El Cazador de la Ciudadana (The Hunter of the Citizen)
I am using this week’s theme to call attention to the ways in which queer desires disrupt the affective logic of liberal citizenship. My video highlights one of the many citizenship rights denied to gays and lesbians in the United States, the right to spousal immigration sponsorship. Family-based immigration is the most common route to U.S. permanent residency (the “green card”), however federal law under DOMA (the Defense of Marriage Act) does not recognize same-sex relationships and therefore offers no path for gay and lesbian citizens to sponsor their foreign partners. The result is that queer couples and families have been literally hunted down and separated under U.S. immigration policies, forced into foreign exile abroad or illegality at home. U.S. citizens who happen to love a non-resident alien are often confronted with an agonizing “Sophie’s Choice” between that relationship and their jobs, their families, and their country.
Magic Flute Production’s “El Cazador de la Inmigrantes” (The Hunter of the Immigrants) is a satirical trailer based on the popular Japanese television anime (and manga) series, El Cazador de la Bruja (The Hunter of the Witch). It is also an example of slash fiction, or video “femslash,” which romantically links the two central female characters of the series, Ellis and Nadie. The video takes the global influence, visibility, and commercial success of anime style and "chicks with guns" narrative motif as a discursive means of interrogating the imbrications of sexuality and gender with citizenship policies and national systems of acceptance and expulsion. For me, the video strikes a deeply visceral chord, as it dramatizes questions of mobility (voluntary vs. involuntary) within formations of citizenship, basically defining queer citizenship as citizenship on the lam. It serves as a reminder that any discussion of queer citizenship needs to be situated in a transnational queer studies, an analysis of the movements of bodies, desires, technologies, and capital across (and against) national boundaries. Moreover, it is an important reminder (suggested in the artist's use of the plural “inmigrantes”) that queer citizens in the United States are effectively rendered aliens in their own nation.
Thanks for the great post
Thanks for the great post Dana. I found the producer's comments directing the viewer to take the story seriously revealing. I think it underscores a troubling consequence of the recent irony-soaked comedy culture for queer (and all political) movements. What does it mean when Jon Stewart or Sarah Silverman seem to champion LGBTQ rights in a voice that usually finds earnestness lame (or should I say "gay"?) The proliferation of the bromance discourse and gay-for jokes seems to work to provide straight viewers a "safe" distance from queerness in a similar way.
affect & citizenship
Great post. I like that you underscore the issue of affect here, that the vid positions queer desire as something different from the current permutations of sexual difference, mobility, and political subjectivity enabled by liberal citizenship. It seems that affect is fundamental to matters of narrative and representation -- particularly when these things traffic in the political, especially when they take up issues of difference.

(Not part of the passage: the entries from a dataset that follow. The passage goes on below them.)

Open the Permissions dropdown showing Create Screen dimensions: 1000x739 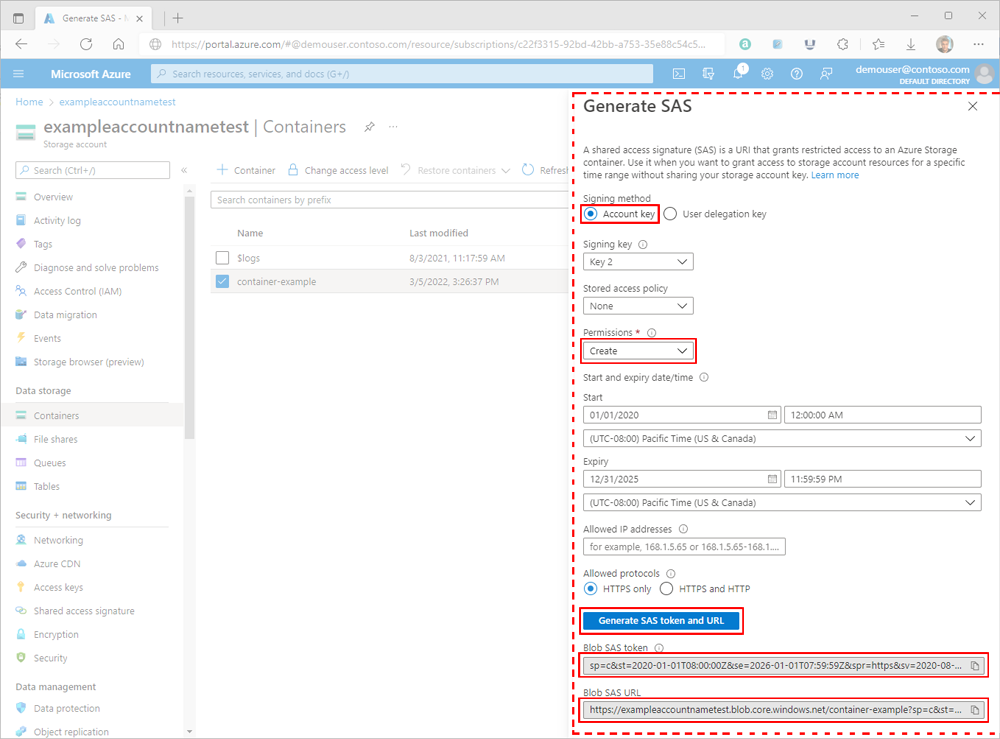[x=638, y=351]
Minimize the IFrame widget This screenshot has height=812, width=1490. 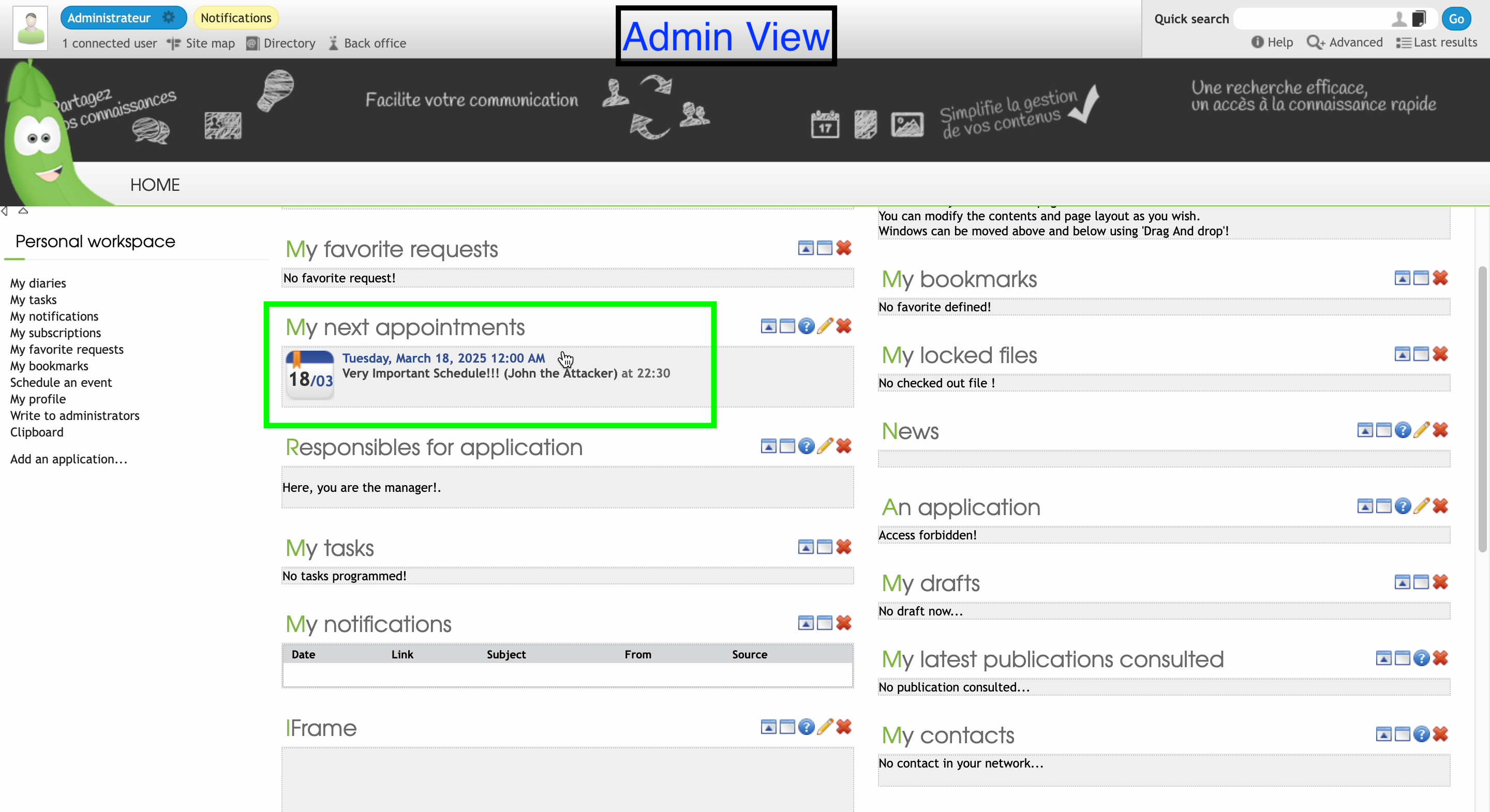click(768, 728)
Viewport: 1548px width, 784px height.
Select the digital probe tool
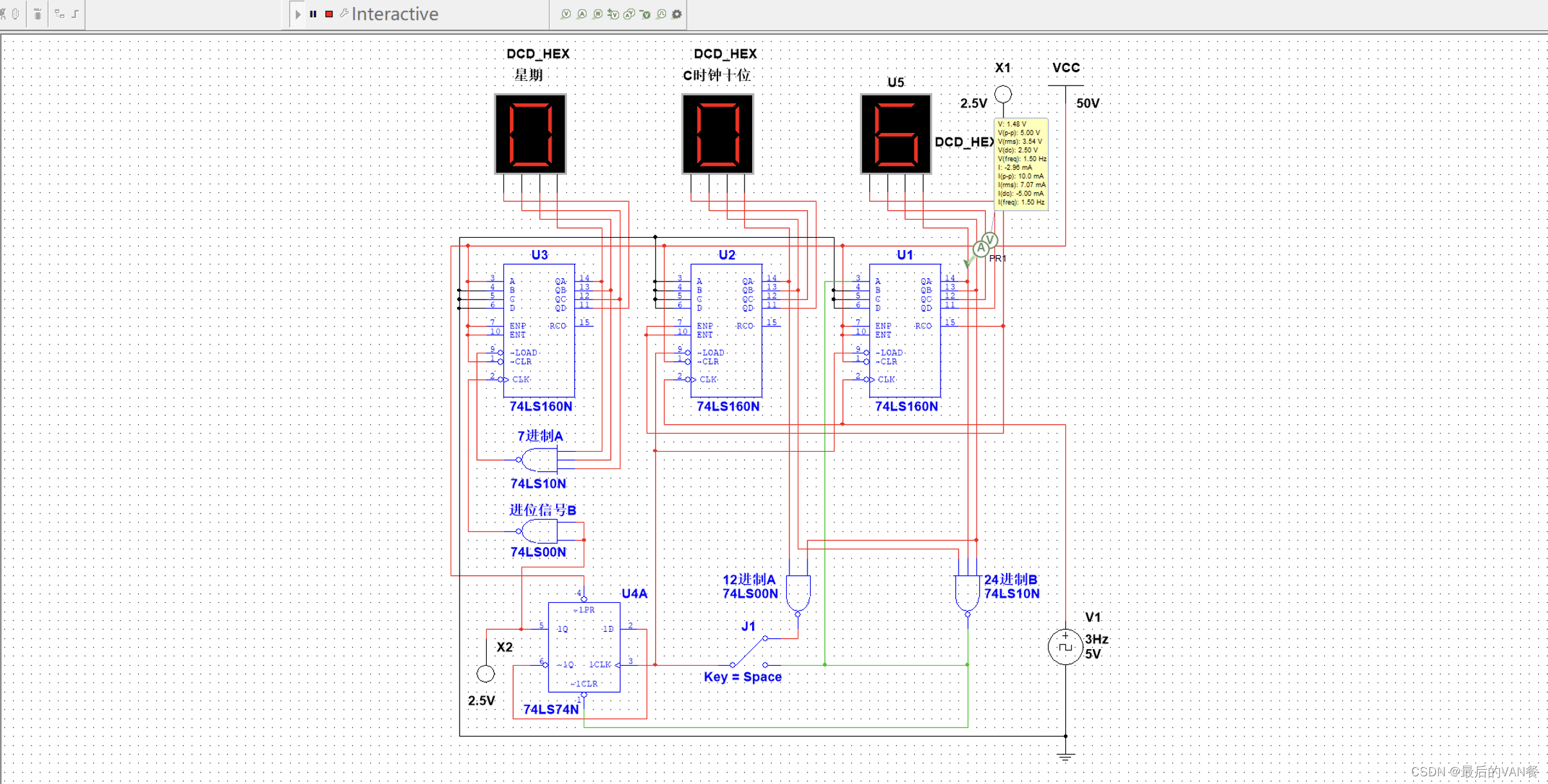coord(661,14)
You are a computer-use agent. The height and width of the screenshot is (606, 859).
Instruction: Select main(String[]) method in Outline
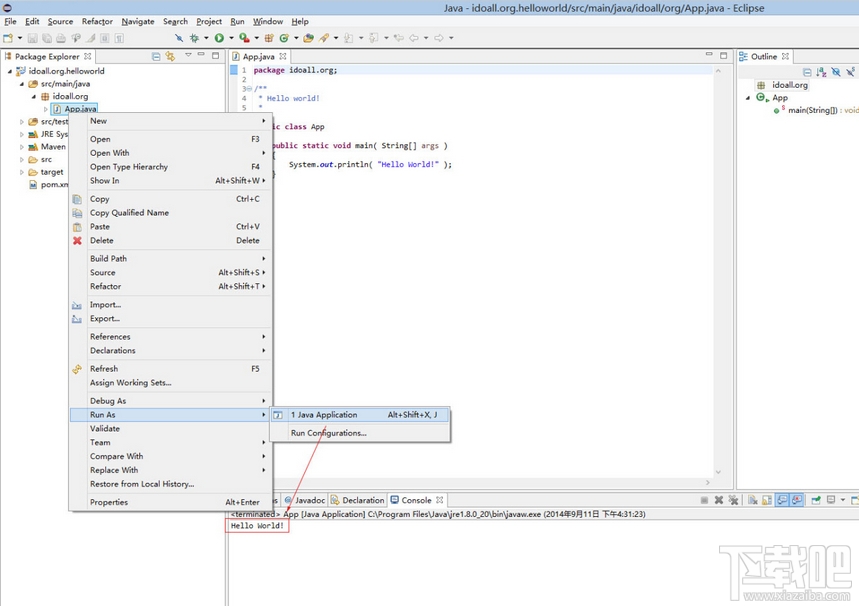tap(812, 110)
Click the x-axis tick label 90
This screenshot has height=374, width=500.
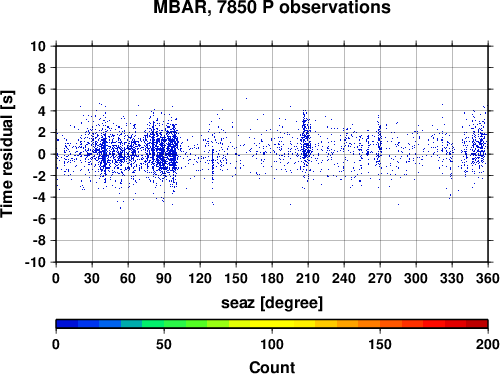(x=164, y=278)
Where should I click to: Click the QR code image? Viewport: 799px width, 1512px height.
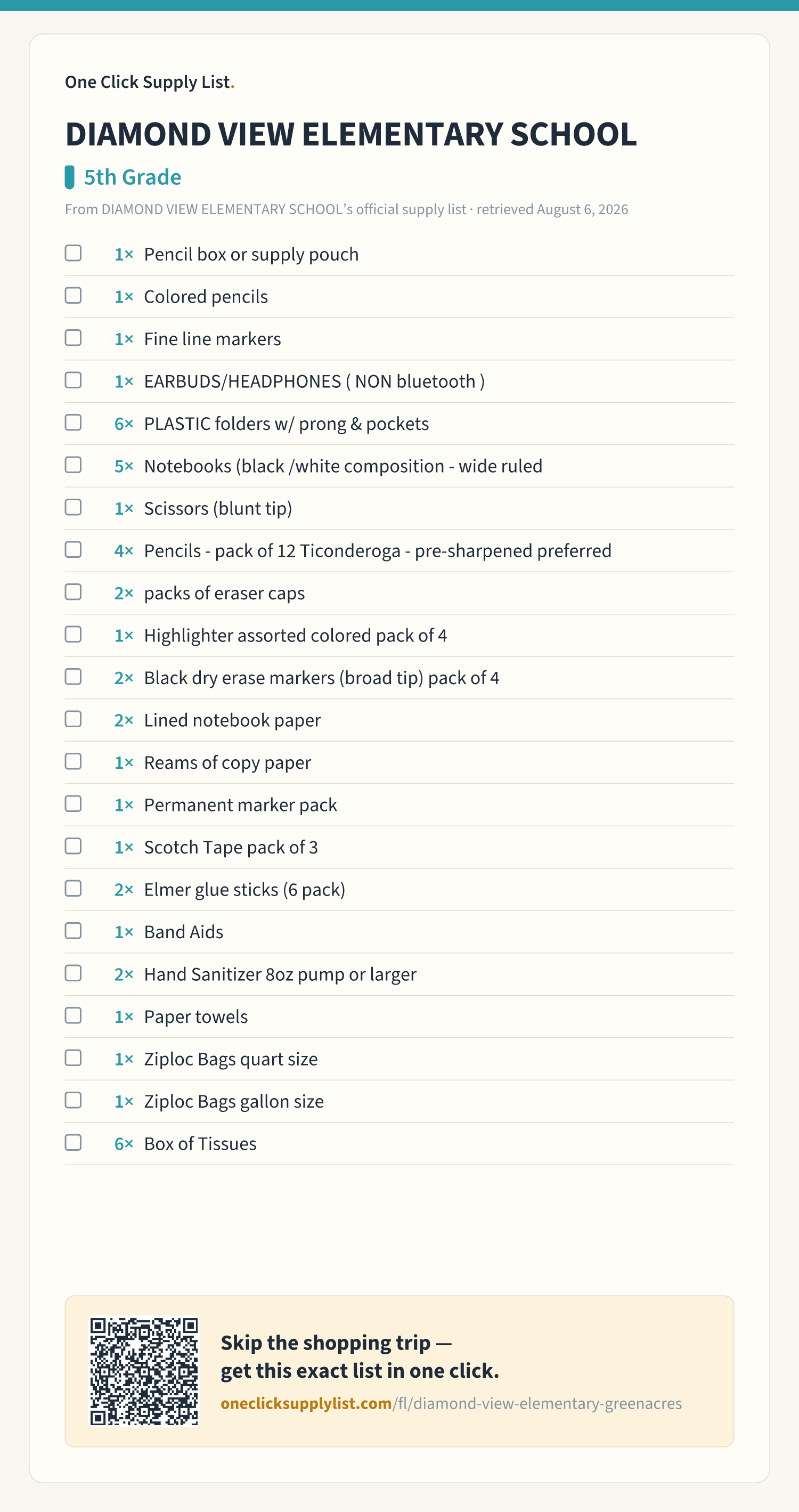pos(144,1371)
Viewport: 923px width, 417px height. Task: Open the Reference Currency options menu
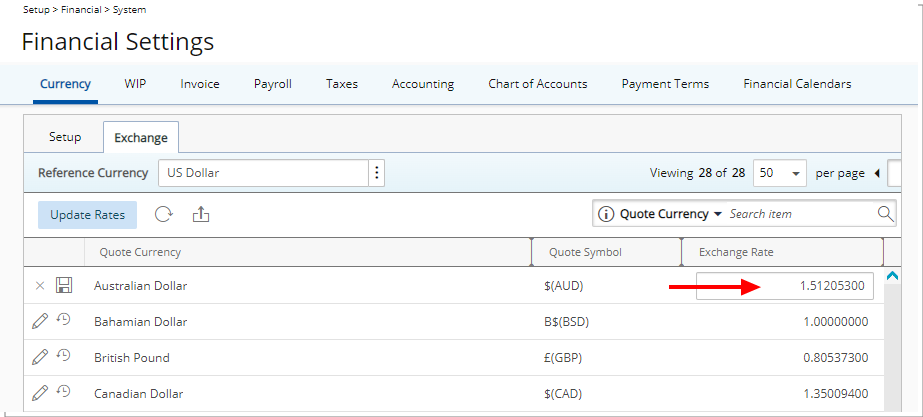(x=377, y=173)
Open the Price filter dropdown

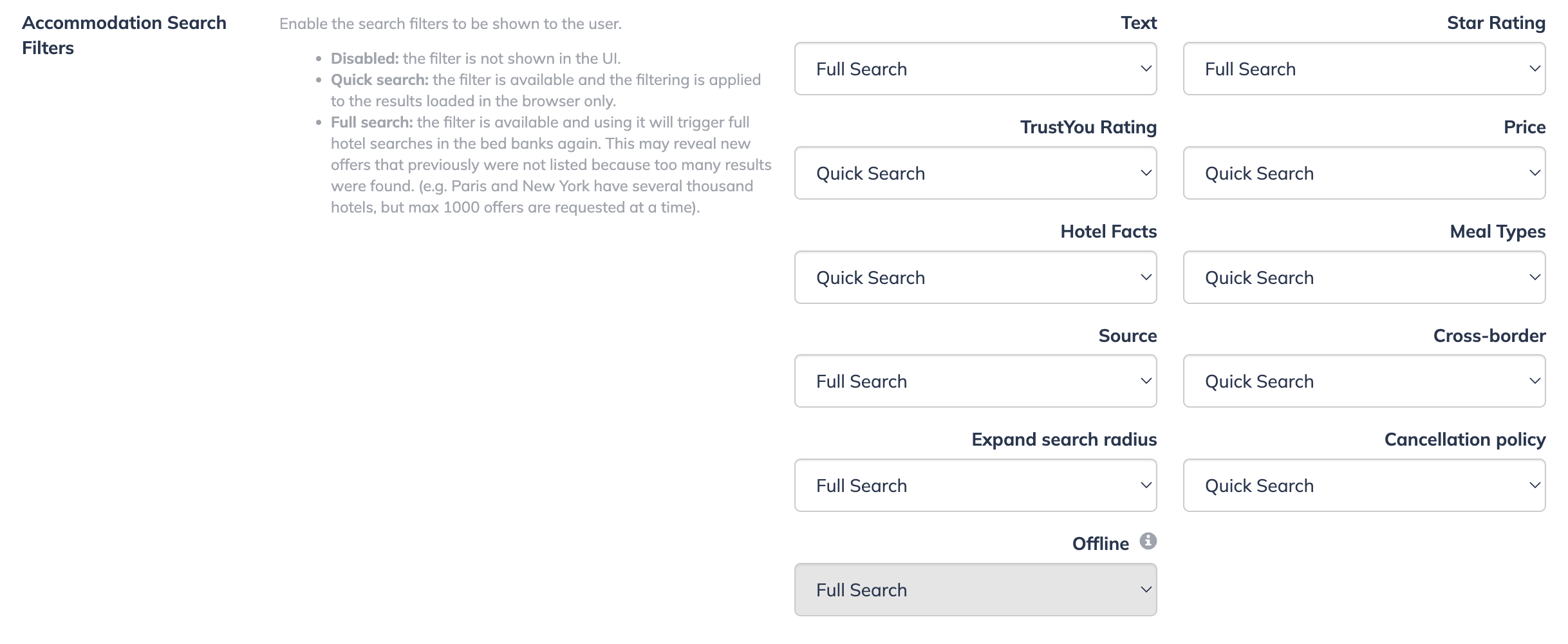(1364, 173)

A question -- To what extent are similar affective trajectories mobilized in commercial media? As in, fan practices are usually identified as doing new things with standard fare, a paradigm for interrogating these things structured like: fan = good/corporate = bad. Yet it seems that the increasingly niche-focused cultural industries promulgate a lot of similar ideas. This isn't to say that one should conclusively define this as "progress," of course, but it seems that taking up questions of affect is a way to imagine parallels and similarities across texts produced in different contexts... As in, I would argue that the clip in my lil post -- as commercial, bland, and apolitical-by-design as it may be -- provides evidence of something similar, though not identical...
Good question, Hollis. I'm not sure I know how to answer it. We may be drawing on different archives of affect here. I'm thinking more about a theoretical model of citizenship that root national belonging and identifications in the sense of fellow-feeling. Freud models it as a displacement of genital love in CIVILIZATION AND ITS DISCONTENTS. But I'm thinking more along the lines of Martha Nussbaum and, above all, Berlant's work on "infantile citizenship" and the heteronormative structuring of affective national participation.
That said, one could certainly draw connections to fan communities and practices, although I tend not to draw hard lines between the stuff that fans do and the stuff that corporations do, since they are so interestingly embedded in one another and mutually enabling (or disabling, as one might wish for in certain instances). But I will go out on a limb here and say that we might not want to abandon critical distinctions between affect, as a representational strategy of fan/consumer activism, and affect as a policy-justifying instrument of the state. What I appreciate about the Cazador video is that it sees the difference--the instruments of state cannot be reduced to yet another commodity one might or might not buy online or even analyze on YouTube, although the agents of the state would often like it to seem so, as part of the choice package of consumer-citizen rights.
But when we speak of difference, isn't that "the difference," regardless of a little maleness or femaleness here or there?
Your post actually forced me back to Bruce Robbins' work on cosmopolitanism as the latest iteration and assertion of nationalisms gone global--all good stuff.